Yeah they are late but they are here anyway. He came down to Houston for a couple days and so we had a herf for him at Robusto's. At one point we had 22 people in our group! Was a hell of a good time. Here are the pics, if you see yourself post and tell everybody who you are LOL


----------



## g8trbone (Apr 26, 2007)

Dang... looks like one heck of a time!


----------



## JoeyBear (Jul 31, 2007)

Damn that looks like a good time :biggrin: There's some good lookin people there...and a bunch of ugly mugs, too


----------



## cdowden3691 (Nov 13, 2007)

The top photo is (left to right) - me (Cliff), Grant, Doug and Mike's in the background directly behind Doug. This was our first herf, definitely not the last fo sho. It was definitely a great time and great to meet everyone!

Cliff


----------



## mhlatke (Oct 13, 2007)

Looks like it was a great time for everyone - what a turnout!
Great pics!


----------



## karmaz00 (Dec 5, 2007)

looks like a great night


----------



## Jonjonmacky (Oct 30, 2007)

God.. im so mad im not 21.


----------



## Jonjonmacky (Oct 30, 2007)

awe, lookit frank! lol mike and sammie..


----------



## Research-Colin-cl (May 17, 2007)

*A Great Time*

Hi. Thanks for putting these up. I am the guy in the red sweater over the collared shirt. That was a good time. It's too bad that I look like nobody is talking to me in all the pictures. haha. :wazzapp:


----------



## l0venpeace-cl (Apr 10, 2007)

Research-Colin said:


> Hi. Thanks for putting these up. I am the guy in the red sweater over the collared shirt. That was a good time. It's too bad that I look like nobody is talking to me in all the pictures. haha. :wazzapp:


Maybe you should have taken a shower that day. Then maybe people would talk to you more.


----------



## Research-Colin-cl (May 17, 2007)

*smack talk*

Ooh, it looks like someone is looking to become a smack talk member!
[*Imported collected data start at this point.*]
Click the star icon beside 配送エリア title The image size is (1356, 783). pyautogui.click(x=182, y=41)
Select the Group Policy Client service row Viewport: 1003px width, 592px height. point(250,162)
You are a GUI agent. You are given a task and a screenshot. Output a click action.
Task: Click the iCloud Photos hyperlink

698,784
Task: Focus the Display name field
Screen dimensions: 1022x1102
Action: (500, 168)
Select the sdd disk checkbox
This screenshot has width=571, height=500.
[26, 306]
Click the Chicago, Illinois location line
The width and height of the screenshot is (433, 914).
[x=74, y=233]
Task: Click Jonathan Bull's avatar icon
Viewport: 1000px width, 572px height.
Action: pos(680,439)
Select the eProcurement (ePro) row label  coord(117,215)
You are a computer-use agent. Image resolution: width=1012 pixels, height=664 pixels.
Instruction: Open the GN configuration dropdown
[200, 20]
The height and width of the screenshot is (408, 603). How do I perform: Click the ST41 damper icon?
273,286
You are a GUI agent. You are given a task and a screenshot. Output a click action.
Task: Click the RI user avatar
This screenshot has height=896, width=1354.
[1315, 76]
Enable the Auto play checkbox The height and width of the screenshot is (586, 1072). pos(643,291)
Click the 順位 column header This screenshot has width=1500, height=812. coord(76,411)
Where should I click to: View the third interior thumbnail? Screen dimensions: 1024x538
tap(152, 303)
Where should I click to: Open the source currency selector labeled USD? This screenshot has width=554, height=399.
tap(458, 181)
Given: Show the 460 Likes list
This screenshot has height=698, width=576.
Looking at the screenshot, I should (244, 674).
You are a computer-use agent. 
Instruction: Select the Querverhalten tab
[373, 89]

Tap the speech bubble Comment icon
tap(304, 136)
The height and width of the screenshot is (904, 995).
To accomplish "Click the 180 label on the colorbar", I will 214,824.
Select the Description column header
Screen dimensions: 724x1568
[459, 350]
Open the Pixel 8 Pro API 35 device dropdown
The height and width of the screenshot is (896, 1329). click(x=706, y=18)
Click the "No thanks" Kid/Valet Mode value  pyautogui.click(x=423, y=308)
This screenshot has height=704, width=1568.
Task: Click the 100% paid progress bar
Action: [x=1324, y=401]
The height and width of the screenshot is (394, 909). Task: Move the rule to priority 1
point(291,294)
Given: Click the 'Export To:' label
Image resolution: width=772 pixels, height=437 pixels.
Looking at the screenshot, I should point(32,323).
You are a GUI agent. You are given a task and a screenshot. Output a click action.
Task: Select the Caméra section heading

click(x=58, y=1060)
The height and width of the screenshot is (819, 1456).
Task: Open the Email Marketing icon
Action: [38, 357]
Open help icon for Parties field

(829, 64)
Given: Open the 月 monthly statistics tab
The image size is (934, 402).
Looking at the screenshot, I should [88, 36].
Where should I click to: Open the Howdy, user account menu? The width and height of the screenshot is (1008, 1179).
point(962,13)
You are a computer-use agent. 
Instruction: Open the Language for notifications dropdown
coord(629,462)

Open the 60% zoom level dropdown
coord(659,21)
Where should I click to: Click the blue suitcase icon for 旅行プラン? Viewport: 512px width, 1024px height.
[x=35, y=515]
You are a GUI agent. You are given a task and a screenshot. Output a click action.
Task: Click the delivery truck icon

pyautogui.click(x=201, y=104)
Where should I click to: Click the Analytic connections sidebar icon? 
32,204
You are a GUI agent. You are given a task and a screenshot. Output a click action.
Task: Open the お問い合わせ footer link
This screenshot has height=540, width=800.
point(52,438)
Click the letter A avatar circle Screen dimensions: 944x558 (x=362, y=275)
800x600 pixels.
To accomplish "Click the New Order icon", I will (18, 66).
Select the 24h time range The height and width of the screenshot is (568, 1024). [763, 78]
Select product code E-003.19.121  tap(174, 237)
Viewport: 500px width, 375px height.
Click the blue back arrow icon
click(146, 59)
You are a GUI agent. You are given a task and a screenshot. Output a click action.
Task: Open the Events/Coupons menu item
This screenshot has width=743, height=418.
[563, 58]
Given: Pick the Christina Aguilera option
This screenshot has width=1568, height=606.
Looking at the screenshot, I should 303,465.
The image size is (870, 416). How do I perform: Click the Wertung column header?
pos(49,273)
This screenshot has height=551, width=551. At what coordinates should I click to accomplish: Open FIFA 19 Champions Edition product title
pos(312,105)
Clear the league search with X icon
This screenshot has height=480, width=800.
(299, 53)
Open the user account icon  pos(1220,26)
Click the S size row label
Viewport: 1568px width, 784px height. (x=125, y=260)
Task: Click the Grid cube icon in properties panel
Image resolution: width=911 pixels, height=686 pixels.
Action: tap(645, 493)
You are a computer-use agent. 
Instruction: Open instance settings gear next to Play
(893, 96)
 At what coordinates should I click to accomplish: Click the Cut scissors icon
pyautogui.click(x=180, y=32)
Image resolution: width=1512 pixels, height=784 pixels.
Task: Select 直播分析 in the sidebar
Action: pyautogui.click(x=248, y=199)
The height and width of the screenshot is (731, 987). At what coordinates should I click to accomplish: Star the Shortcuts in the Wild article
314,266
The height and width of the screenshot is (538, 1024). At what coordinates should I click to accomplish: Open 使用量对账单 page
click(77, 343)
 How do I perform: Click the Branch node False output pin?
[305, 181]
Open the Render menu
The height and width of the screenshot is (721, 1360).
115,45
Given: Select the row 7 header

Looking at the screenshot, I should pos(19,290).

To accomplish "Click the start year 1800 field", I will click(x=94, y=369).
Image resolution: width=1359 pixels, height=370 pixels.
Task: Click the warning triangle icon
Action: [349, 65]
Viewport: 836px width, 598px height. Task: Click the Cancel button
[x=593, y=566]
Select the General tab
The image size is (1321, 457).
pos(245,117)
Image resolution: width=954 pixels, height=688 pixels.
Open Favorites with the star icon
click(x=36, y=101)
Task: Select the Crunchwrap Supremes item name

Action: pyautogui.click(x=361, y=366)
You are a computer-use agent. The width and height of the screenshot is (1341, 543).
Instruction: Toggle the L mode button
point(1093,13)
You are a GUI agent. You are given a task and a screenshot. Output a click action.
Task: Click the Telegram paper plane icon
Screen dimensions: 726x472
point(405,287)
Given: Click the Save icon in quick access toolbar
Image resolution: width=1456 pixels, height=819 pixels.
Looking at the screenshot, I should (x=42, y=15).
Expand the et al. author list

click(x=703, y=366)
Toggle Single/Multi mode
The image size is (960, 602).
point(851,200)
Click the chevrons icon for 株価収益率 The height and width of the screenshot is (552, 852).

Do you mean to say that one needs to shower even if they will be swimming in cigar smoke? Perhaps this could be the subject of a new thread...

Merry Christmas and Happy Holidays everyone (whether you are showered or not)

-C


----------



## tx_tuff (Jun 16, 2007)

Merry Christams Colin!


----------



## Marlboro Cigars-cl (Feb 19, 2007)

Thanks for sharing the great shots.


----------



## DanRichmond (Mar 8, 2007)

Colin,

Thanks so much for coming by. Have a Merry Christmas.


----------